South Sudanese find their way home slow going
By Ulf Laessing
1 of 4. Workers carry goods to be loaded onto barges at the Nile port of Kosti, in White Nile State, in this September 21, 2011 file photo.
Credit: Reuters/Mohamed Nureldin Abdallah/Files
By Ulf Laessing
KOSTI, Sudan | Wed
KOSTI, Sudan | Wed Sep 28, 2011 12:07pm EDT
KOSTI, Sudan (Reuters) – Four months after Paula Lodo left her Khartoum slum to head back to South Sudan, she finds herself in yet another makeshift home south of the Sudanese capital.
"I am stuck on the way home for four months, can you believe this?" Lodo said, sitting with her six daughters in a dusty tent camp near this northern White Nile city.
Like tens of thousands of other southerners, Lodo packed up and left Khartoum in anticipation of the coming split between Sudan and South Sudan, catching a truck to Kosti to continue southwards by barge.
But the barge to bring her home never showed up and she is now stranded with 17,000 others in a camp originally built for 1,200. Heavy rain has created a large pool in the middle of the facility, filled with garbage and attracting scores of flies.
Lodo has put up a tent made from the same plastic sheets, blankets and wood branches used to build her home in Khartoum where she lived for 32 years after fleeing the civil war.
"We were promised boats to continue but we are still here. I don’t know why. It’s very bad," Lodo said, seeking relief from the scorching sun under the shade of a large tree.

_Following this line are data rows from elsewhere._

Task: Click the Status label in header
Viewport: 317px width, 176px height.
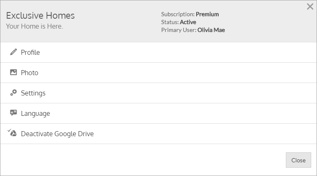Action: tap(170, 22)
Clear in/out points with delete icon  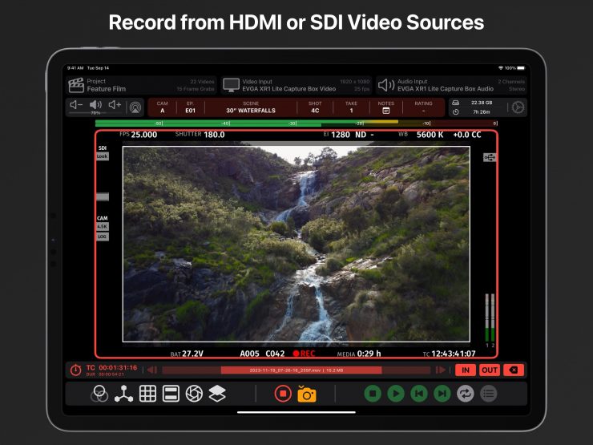(514, 370)
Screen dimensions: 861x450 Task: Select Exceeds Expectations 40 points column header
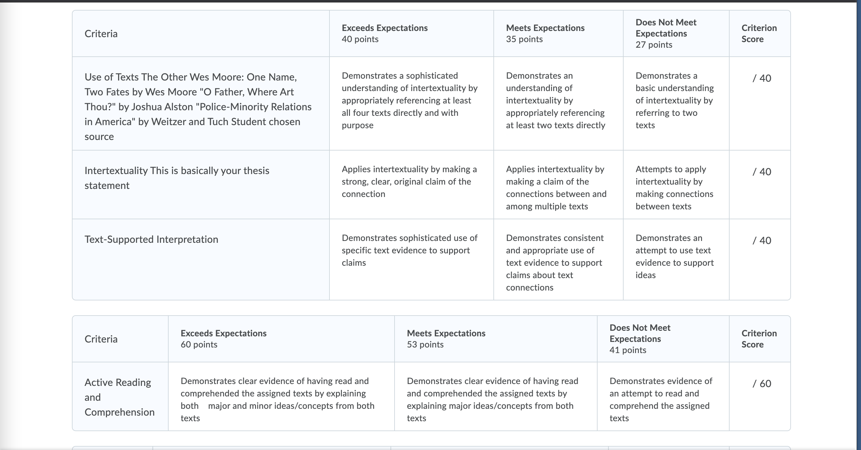(x=411, y=33)
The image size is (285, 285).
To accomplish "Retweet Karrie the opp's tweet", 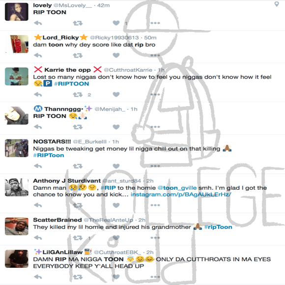I will tap(78, 94).
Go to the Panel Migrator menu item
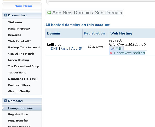Screen dimensions: 155x127 (x=19, y=29)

The United Nations has estimated that more than 342,000 people have made the move southward since October, a few months before the independence referendum in January set July 9 as the date when South Sudan would become independent.

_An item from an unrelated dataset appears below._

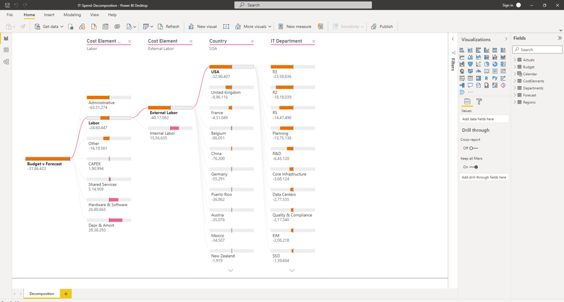The height and width of the screenshot is (302, 564).
Task: Select the R script visual icon
Action: [x=487, y=79]
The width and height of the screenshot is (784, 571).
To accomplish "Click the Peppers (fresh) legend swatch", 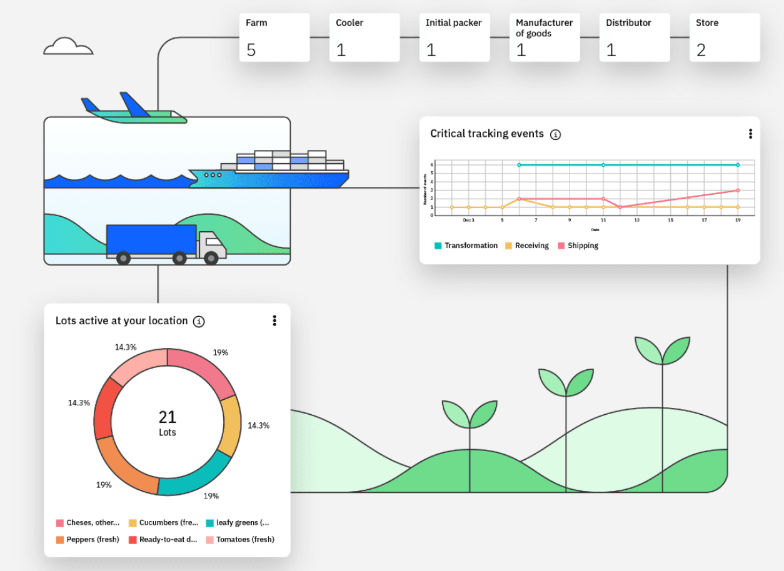I will point(60,540).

Khartoum has given the more than one million southerners who still live in the predominantly Muslim north until spring to either leave or get residency and work permits — a complicated process.
Mostly Christians or people who follow traditional beliefs, and facing legal or employment uncertainties, many southerners can’t wait to leave.
But many are also somewhere stuck on the way home — at railway stations, major roads or in Nile ports like Kosti.
The delays are partly to do with a lack of coordination among the two governments and partly to do with the financial difficulties of South Sudan, which cannot provide sufficient transport. Non-governmental organizations are trying to help.
WANT TO HEAD HOME
"We want to go to our home village. We don’t know why we can’t go on," said Samira Otsmu, who has been waiting in the Kosti camp since July for a barge to bring her family and few belongings to the southern capital of Juba.
Experts mostly blame the shortage of barges on the Juba government which started a program to bring southerners home but is running out of funds. More barges are being rented with the help of United Nations and NGOs but many more is needed.
Much poorer than the north, South Sudan is facing a myriad of challenges from setting up state institutions and building infrastructure to ending widespread tribal and rebel violence.
"The situation is improving now but we need more efforts," said Sultan Ali Kanji, an official in South Sudan’s relief commission who is trying to coordinate travel.
He said the key problem apart from finding funds was a lack of coordination between north and south on how to organize the return of southerners and accommodate them in transit camps.
"What we want from the NGOs and the Republic of South Sudan and this government is to agree on one thing. They should bring the returnees to their home villages," he said, standing in front of a rusty barge being loaded with luggage.
DIFFICULT TRIP
Many thousands have gone home by trains or made the arduous journey by bus or lorry. But those like Lodo coming from eastern regions often have no choice but to go by barge as their villages lie by the Nile and are not serviced by good roads.
More than 18,000 southerners are stuck in Renk, the first southern port on the White Nile after Kosti, the United Nations said on Monday.
One big obstacle is that many are bringing with them their entire household belongings and even, as in Lodo’s case, the branches and corrugated iron they used to build their slum homes.
"Twenty-six river barges now left of which 15 were loaded only with luggage and nine with passengers," said Mohammed Abdul Raziq, a senior northern relief official working in the camp.
"If it hadn’t been for the luggage it would have been possible to transport all the returnees," he said, speaking as a truck from Kosti town prepared to distribute water in the camp.
But for poor southerners like 34-year-old Charles Nelson, leaving behind furniture is out of question.
"It’s impossible, nobody can leave his luggage behind," he said, sitting with his family in front of a tent they live in.
With nothing to do, a group of young men nearby play dominoes at a plastic table, their main activity for months.
"It’s the unemployment that makes us play dominoes," said Yaqoub Agolav, who also came from Khartoum. "If we go to the south we will find work, but we have been here for three months unable to go to the south and we don’t know why."